In the rush to cover the constant waves of new music, we all too often neglect discussing the releases that leave the most substantial impressions in our lives. As such, we recently invited some bands and artists to wax poetic about an album that was deeply impactful or influential to them, either musically or personally. The next guest in line to graciously offer a retrospective in this series is Llaves of thrashy blackened outfit Witchurn (a band which we incidentally A. love and B. wrote about here!) Read on:
Written by Llaves:
Back in 2016 I was perusing the vinyl collection at Earwax Records, a record store in Madison, WI dedicated to metal and punk (which has sadly closed its doors). I had been through a few independent record stores with a few token thrash or NWOBHM releases, but this place had all kinds of stuff I’d never heard of.
Flipping through some of the black metal collection I found Portals to a Better, Dead World by Cara Neir. I’d heard the band name before but had never actually sought them out. The cover alone sold me, a grim portrait of a decaying man chained to a wall. Weirdly perfect for my first winters in the Midwest, cold, isolated, frightening. It felt right.
I put the needle down and 40 minutes later came out of a fugue state.
This was black metal, but unlike any I had heard before. “Peridot,” the opening track, bombards with cleanly produced guitar tracks, bouncing off snare-heavy, catchy drum beats and an authoritative bass line. Its structure is labyrinthine but natural. The vocal delivery is desperate, consistent, and almost saccharine. Nothing ought to have fit together but it all did, as a singular piece.
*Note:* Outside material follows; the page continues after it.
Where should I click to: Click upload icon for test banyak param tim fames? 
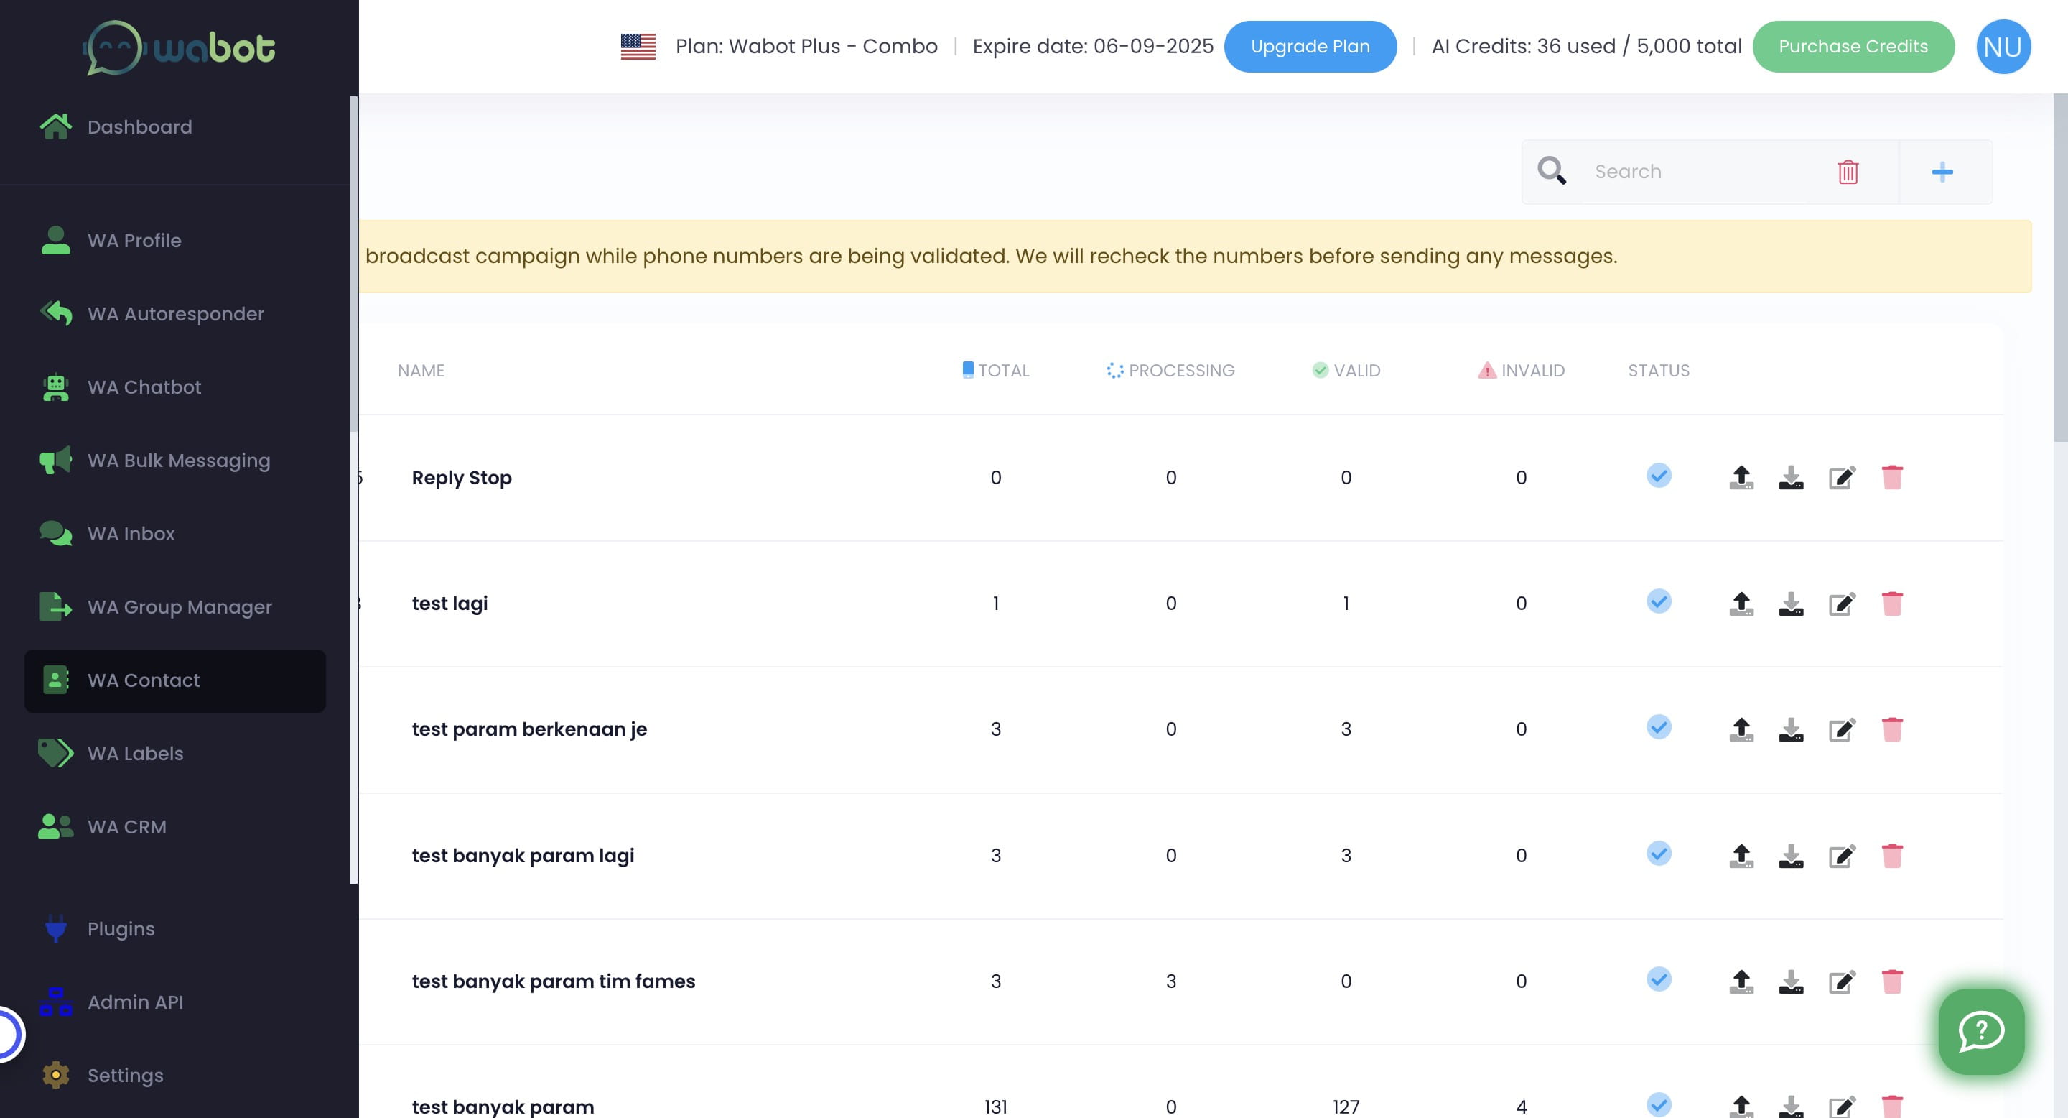1740,981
This theme continues on through the rest of the record. Constantly cycling through different emotions and tempos, it feels both scattered and unified. The drums stay a consistent highlight, never settling on the easy blast beat, always moving in new, complex directions that bolster the feel of the track. The stereo spectrum is constantly put to use, the track “Dust Collector” exhibiting some of the richest use of left and right channels I’ve ever heard.
This album simply puts all the rest of us to shame. Composition as rich and multi-layered as any Brian Wilson cut, production that is not servile but its own instrument, vocal tracks as relentless as they are cautious and selective. On top of all this it’s a masterclass in drum sequencing, showing programmed drums to be completely limitless in the right hands.
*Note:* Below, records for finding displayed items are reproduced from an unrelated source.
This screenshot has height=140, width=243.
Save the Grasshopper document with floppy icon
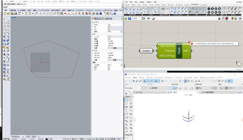pos(129,19)
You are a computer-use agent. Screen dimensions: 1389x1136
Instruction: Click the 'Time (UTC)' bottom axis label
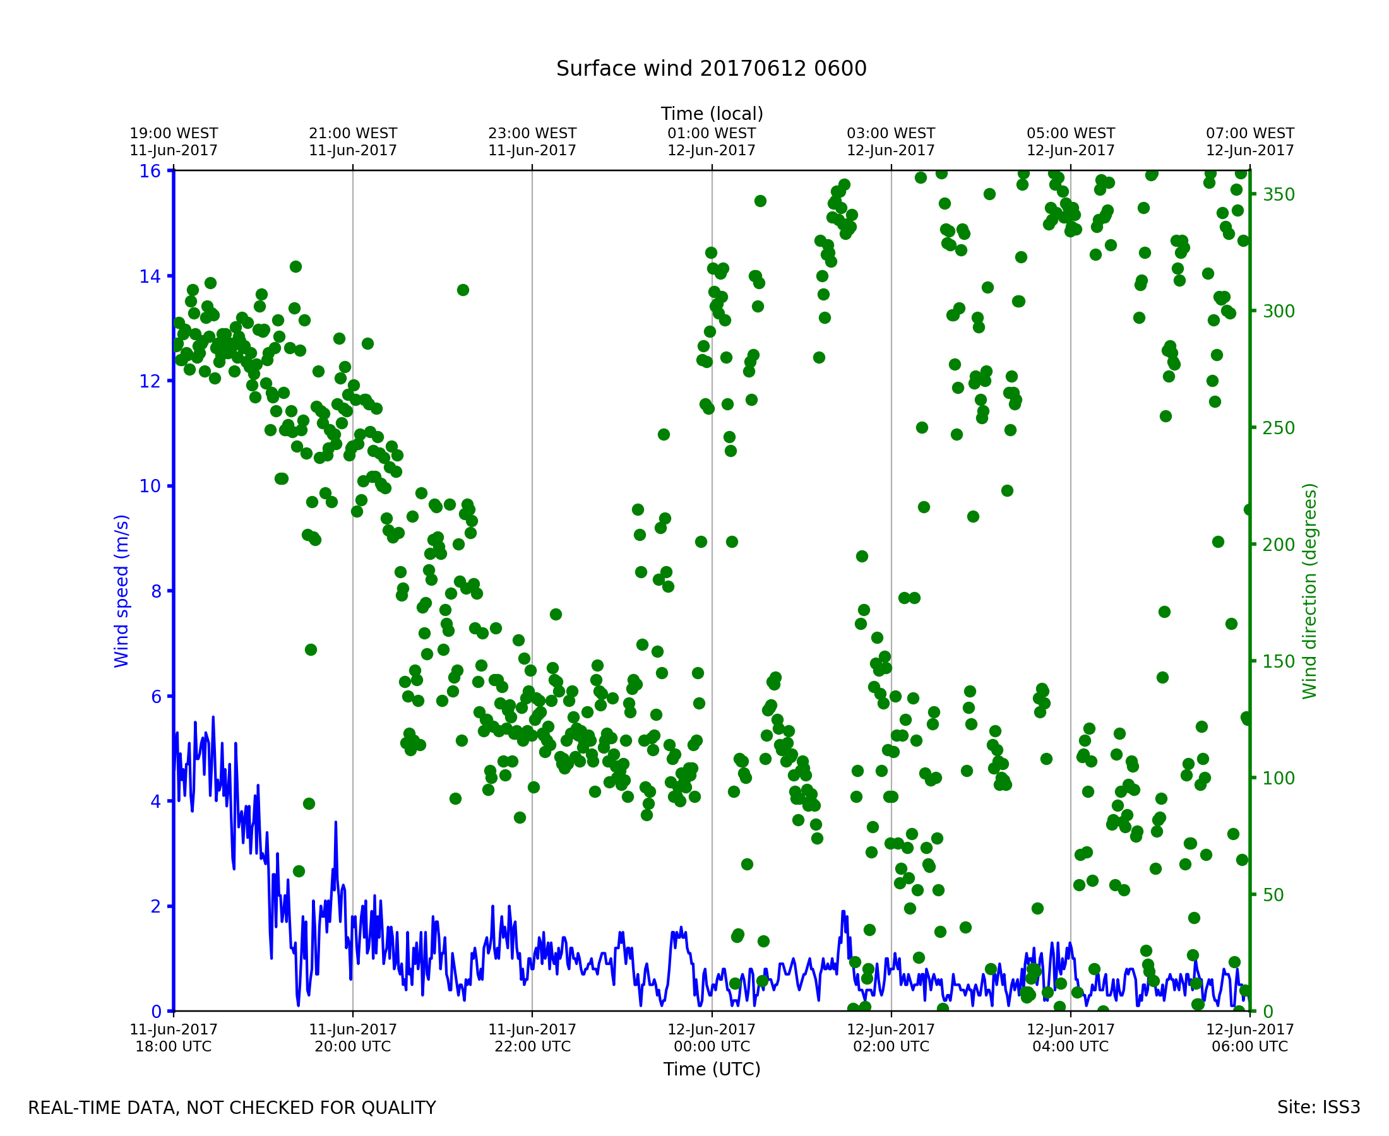click(x=712, y=1069)
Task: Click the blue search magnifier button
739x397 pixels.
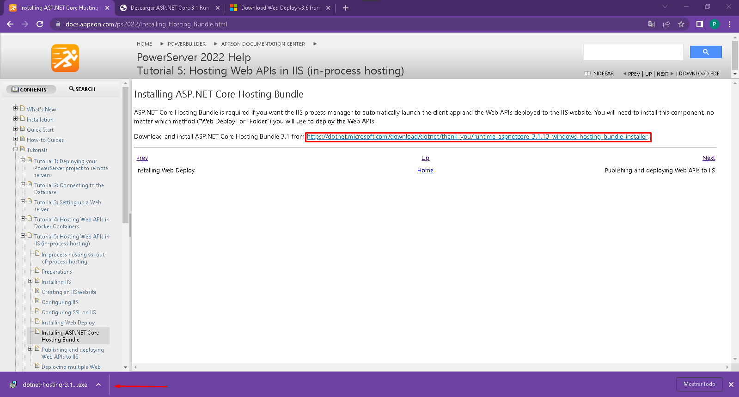Action: click(x=705, y=52)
The closer “3,380 Pounds”, with its heavy synth pad opening and overwhelming bass, is the perfect summation of the work on this album. Disciplined, sporadic, and emotive. Cara Neir leaves its most surprising twist for the end, subverting the relentless depression of the film Melancholia by selective use of its dialogue.
“I know we’re alone.”
“I don’t think you know that at all.”
Cara Neir - Portals to a Better, Dead World was released Oct. 2013 by (the now defunct) Halo of Flies. Cara Neir can be found on bandcamp.